● **What to produce**
Give an exact copy of the line that has "Screen dimensions: 963x323" and of every line below it, through the last, with nothing else.

━━━ Data for this exercise ━━━

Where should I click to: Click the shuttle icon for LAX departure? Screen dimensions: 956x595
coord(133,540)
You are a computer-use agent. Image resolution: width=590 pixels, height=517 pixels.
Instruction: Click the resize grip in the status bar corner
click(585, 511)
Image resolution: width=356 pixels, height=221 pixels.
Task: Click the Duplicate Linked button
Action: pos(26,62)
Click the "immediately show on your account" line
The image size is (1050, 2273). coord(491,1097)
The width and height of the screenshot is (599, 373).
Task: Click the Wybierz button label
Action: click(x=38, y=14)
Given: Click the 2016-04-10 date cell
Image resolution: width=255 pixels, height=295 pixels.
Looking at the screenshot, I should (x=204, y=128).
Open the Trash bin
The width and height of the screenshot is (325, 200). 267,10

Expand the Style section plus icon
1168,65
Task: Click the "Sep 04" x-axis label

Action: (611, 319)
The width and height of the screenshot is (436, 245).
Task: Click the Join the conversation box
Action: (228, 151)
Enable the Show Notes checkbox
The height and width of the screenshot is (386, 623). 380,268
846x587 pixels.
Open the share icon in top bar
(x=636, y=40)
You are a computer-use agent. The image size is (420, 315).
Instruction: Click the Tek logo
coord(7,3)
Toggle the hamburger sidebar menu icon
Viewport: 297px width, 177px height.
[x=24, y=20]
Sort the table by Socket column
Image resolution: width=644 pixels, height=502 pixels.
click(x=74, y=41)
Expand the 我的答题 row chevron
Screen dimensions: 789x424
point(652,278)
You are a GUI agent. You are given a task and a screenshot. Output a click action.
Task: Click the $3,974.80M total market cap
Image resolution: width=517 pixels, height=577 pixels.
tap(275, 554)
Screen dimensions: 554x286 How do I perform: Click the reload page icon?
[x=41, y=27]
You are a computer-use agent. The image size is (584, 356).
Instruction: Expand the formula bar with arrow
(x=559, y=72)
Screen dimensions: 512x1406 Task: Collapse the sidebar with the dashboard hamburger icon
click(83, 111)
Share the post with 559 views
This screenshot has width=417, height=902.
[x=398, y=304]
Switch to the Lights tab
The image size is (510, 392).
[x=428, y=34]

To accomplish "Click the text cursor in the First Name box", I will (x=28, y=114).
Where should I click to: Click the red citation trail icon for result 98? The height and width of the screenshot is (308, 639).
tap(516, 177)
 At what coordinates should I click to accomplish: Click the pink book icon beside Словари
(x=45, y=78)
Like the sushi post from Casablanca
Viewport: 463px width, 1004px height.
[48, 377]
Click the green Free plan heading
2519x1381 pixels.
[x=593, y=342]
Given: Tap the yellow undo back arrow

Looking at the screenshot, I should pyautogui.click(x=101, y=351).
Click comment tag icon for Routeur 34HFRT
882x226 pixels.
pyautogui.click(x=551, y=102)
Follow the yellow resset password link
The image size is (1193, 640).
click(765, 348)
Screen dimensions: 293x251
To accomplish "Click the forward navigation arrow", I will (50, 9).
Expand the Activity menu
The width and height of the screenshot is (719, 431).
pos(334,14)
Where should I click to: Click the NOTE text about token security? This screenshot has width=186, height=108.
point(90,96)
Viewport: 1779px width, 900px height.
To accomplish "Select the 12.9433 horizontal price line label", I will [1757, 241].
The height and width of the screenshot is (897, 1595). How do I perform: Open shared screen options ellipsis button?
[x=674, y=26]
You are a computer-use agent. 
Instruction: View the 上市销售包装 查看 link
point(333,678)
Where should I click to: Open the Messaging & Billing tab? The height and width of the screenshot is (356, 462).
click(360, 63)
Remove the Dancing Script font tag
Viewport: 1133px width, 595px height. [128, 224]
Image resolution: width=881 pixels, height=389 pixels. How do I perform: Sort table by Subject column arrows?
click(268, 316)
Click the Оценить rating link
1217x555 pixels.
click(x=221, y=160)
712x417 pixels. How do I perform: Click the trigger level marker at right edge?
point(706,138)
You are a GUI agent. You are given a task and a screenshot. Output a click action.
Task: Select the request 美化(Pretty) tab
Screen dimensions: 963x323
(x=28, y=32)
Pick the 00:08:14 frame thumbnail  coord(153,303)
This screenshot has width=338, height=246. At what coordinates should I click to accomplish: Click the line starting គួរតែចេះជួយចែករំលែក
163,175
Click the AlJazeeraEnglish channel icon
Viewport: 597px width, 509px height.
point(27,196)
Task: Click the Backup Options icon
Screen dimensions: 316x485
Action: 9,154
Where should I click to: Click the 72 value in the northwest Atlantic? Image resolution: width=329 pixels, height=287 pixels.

━━━

● **Finished task**
Screen dimensions: 963x323
(x=28, y=32)
Pick the 00:08:14 frame thumbnail  coord(153,303)
This screenshot has width=338, height=246. At what coordinates should I click to accomplish: Click the line starting គួរតែចេះជួយចែករំលែក
163,175
Click the AlJazeeraEnglish channel icon
Viewport: 597px width, 509px height.
point(27,196)
Task: Click the Backup Options icon
Screen dimensions: 316x485
Action: 9,154
Where should I click to: Click the 72 value in the northwest Atlantic? Image resolution: width=329 pixels, height=287 pixels.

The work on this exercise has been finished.